• EXCERPTED RECORDS:
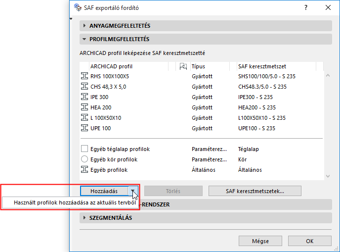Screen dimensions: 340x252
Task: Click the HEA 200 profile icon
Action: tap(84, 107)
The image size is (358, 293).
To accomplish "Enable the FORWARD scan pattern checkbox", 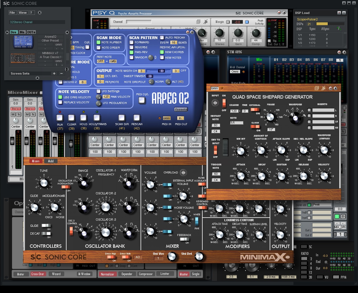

* * *

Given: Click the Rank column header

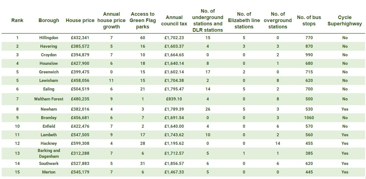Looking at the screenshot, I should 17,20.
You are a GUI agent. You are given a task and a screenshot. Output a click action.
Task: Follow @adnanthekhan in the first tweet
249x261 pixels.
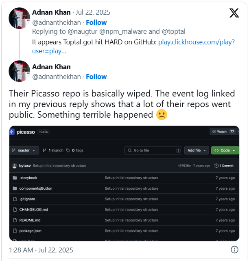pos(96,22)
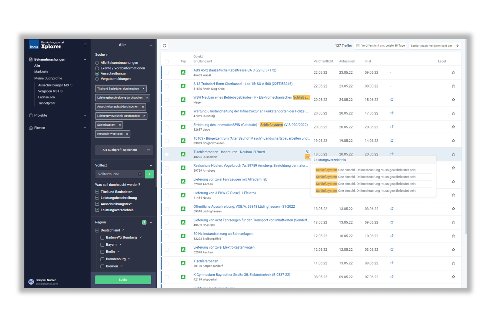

---

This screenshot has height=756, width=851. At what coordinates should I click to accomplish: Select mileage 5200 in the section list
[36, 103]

• WHAT IS BEING ASKED: Extract from the material above the stretch running from the line containing "The image size is (358, 293)." through the line containing "the FORWARD scan". Keep the text exact and the pictures out.

• ANSWER FOR THIS EXERCISE:
The image size is (358, 293).
To accomplish "Enable the FORWARD scan pattern checkbox", 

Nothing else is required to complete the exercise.